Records
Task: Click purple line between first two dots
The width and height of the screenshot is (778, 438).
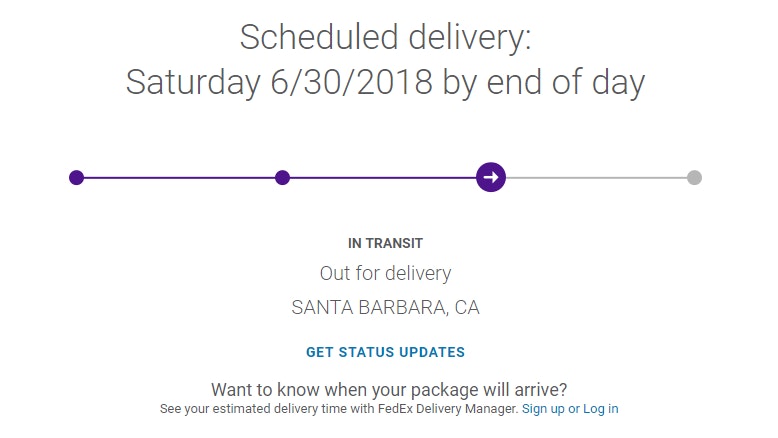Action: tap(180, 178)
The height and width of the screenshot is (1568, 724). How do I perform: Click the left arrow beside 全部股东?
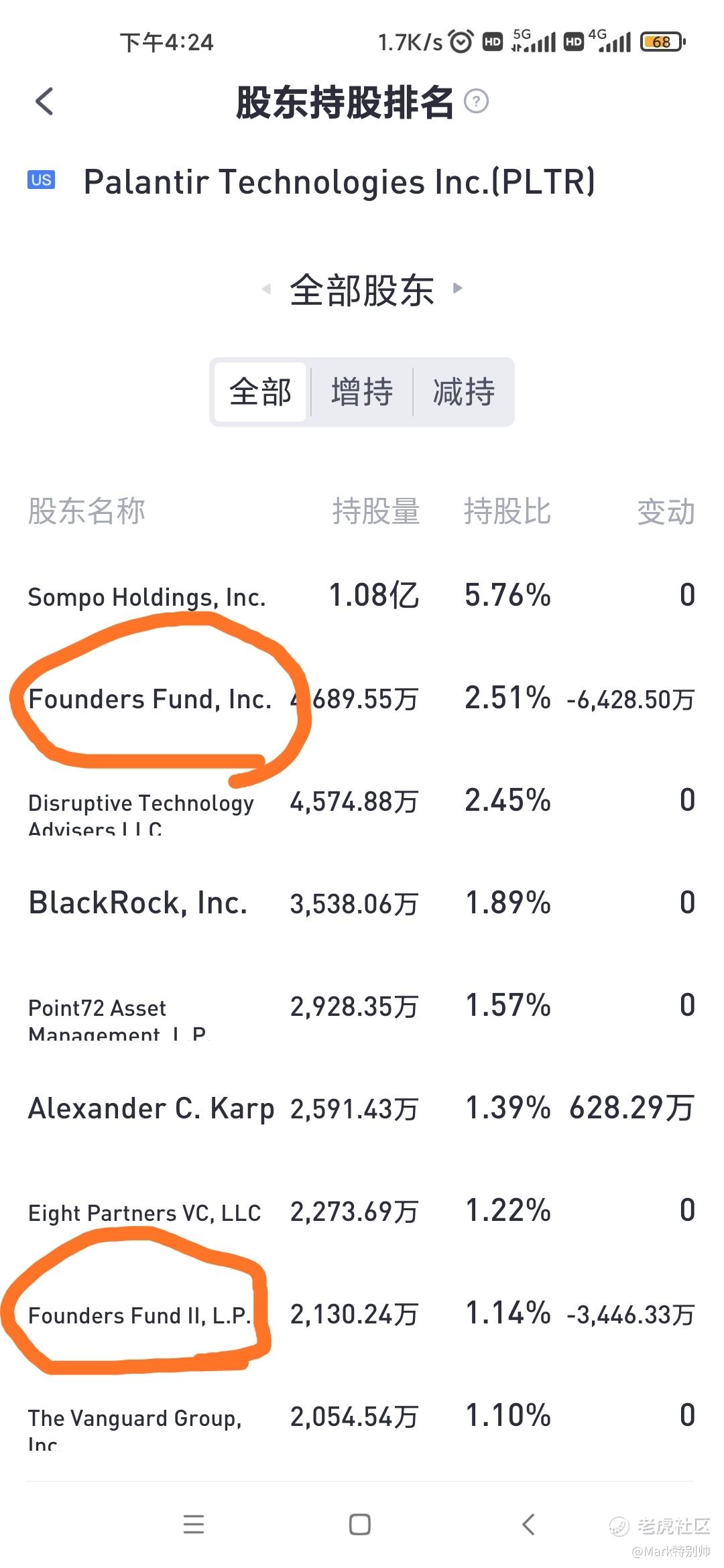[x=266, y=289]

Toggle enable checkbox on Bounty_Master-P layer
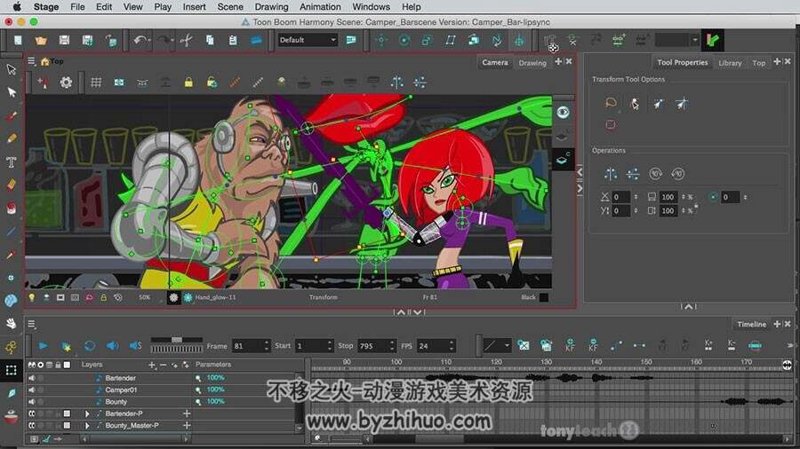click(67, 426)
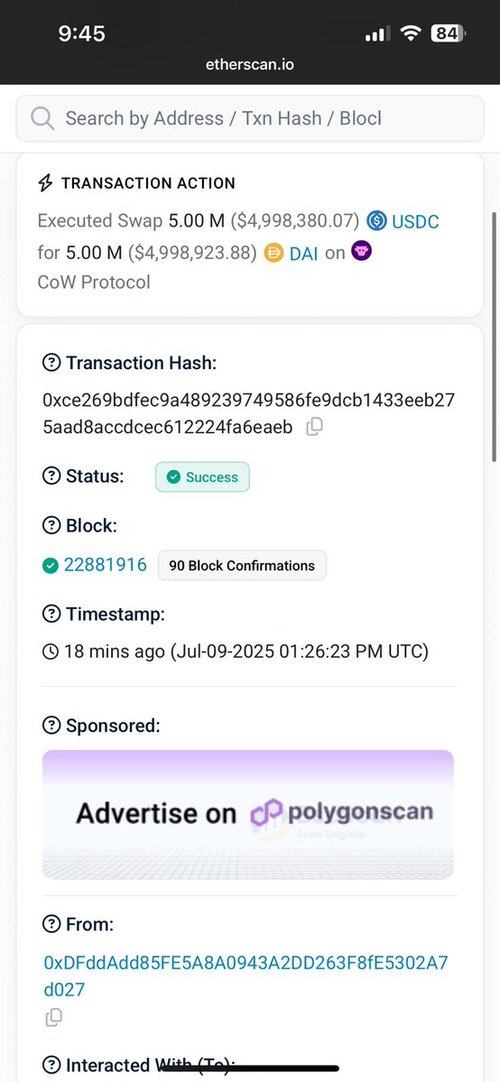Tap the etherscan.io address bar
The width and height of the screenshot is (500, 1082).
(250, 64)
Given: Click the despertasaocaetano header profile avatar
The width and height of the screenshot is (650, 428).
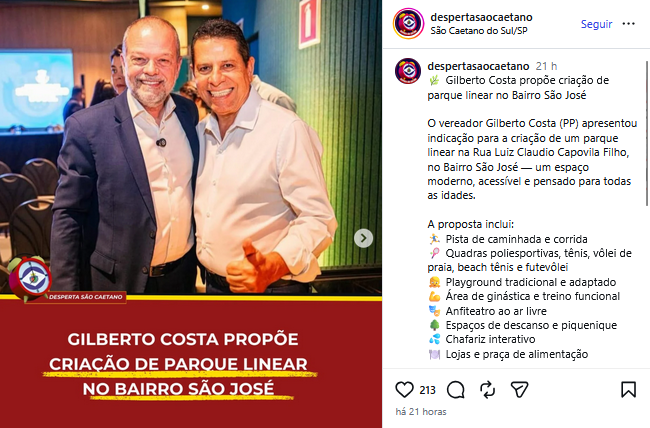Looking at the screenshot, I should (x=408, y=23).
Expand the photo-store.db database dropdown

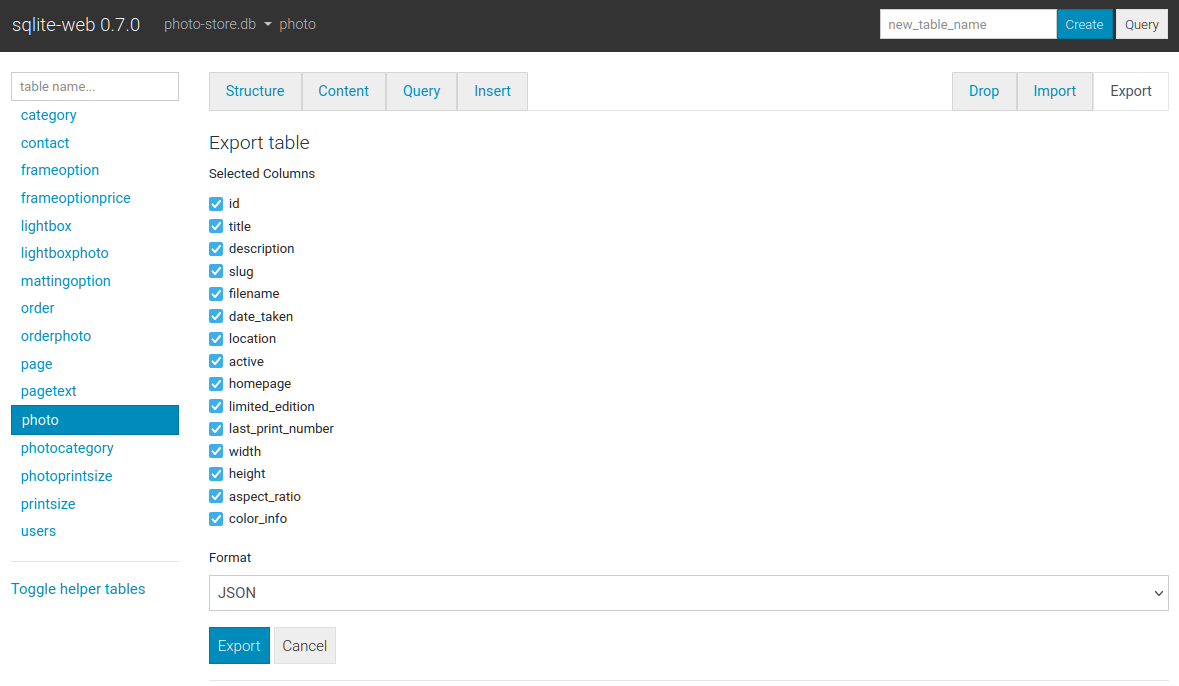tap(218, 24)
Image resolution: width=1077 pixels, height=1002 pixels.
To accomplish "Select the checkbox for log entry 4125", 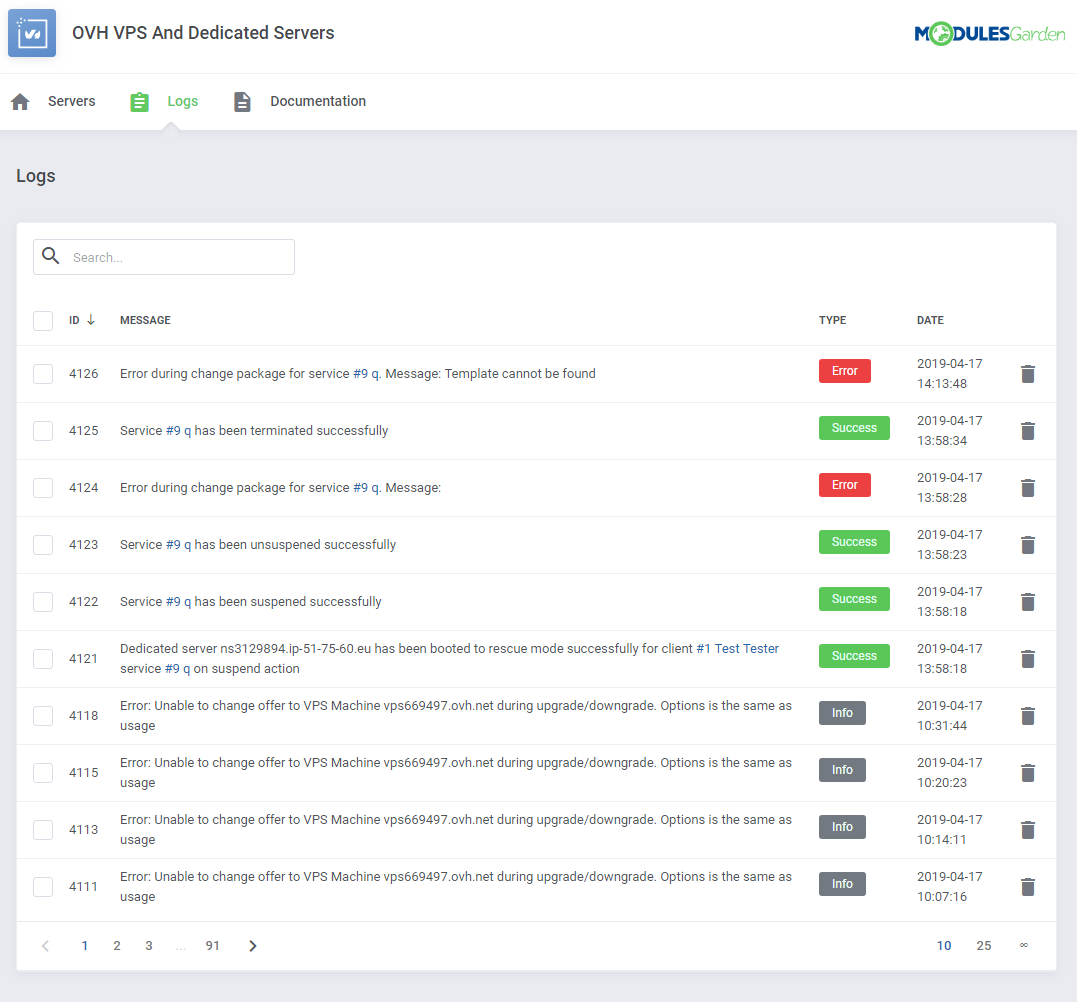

Task objective -> Rewrite every line of the listing above as a numbered list, skipping blank lines and leaving out the pictures.

Full response ->
1. Task: Click purple line between first two dots
2. The width and height of the screenshot is (778, 438).
3. Action: tap(180, 178)
4. The height and width of the screenshot is (1568, 724). How do I perform: Click the left arrow beside 全部股东?
5. [x=266, y=289]
6. Toggle enable checkbox on Bounty_Master-P layer
7. click(67, 426)
8. Tap the etherscan.io address bar
9. The width and height of the screenshot is (500, 1082).
10. (250, 64)
11. Given: Click the despertasaocaetano header profile avatar
12. The width and height of the screenshot is (650, 428).
13. Looking at the screenshot, I should (x=408, y=23).
14. Expand the photo-store.db database dropdown
15. tap(218, 24)
16. Image resolution: width=1077 pixels, height=1002 pixels.
17. To accomplish "Select the checkbox for log entry 4125", 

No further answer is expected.